WHAT TO DO: Filter the entries below, keeping every line that has the word "width".

EXCERPTED RECORDS:
——————

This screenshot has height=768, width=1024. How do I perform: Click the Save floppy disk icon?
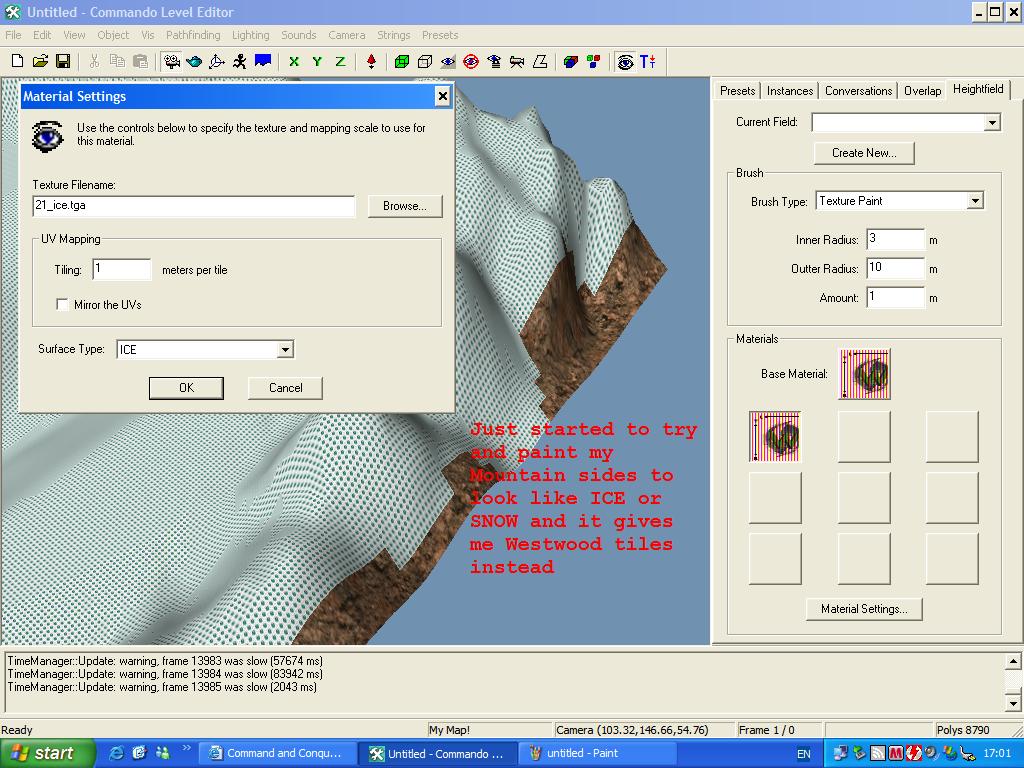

——————

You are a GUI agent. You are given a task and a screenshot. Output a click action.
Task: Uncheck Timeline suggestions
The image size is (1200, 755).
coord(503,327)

——————

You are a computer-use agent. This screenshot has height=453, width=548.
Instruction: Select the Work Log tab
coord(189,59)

——————

WRITTEN SOLUTION:
This screenshot has height=768, width=1024. How do I perform: Click the Save floppy disk icon?
You are a computer-use agent. This screenshot has height=453, width=548.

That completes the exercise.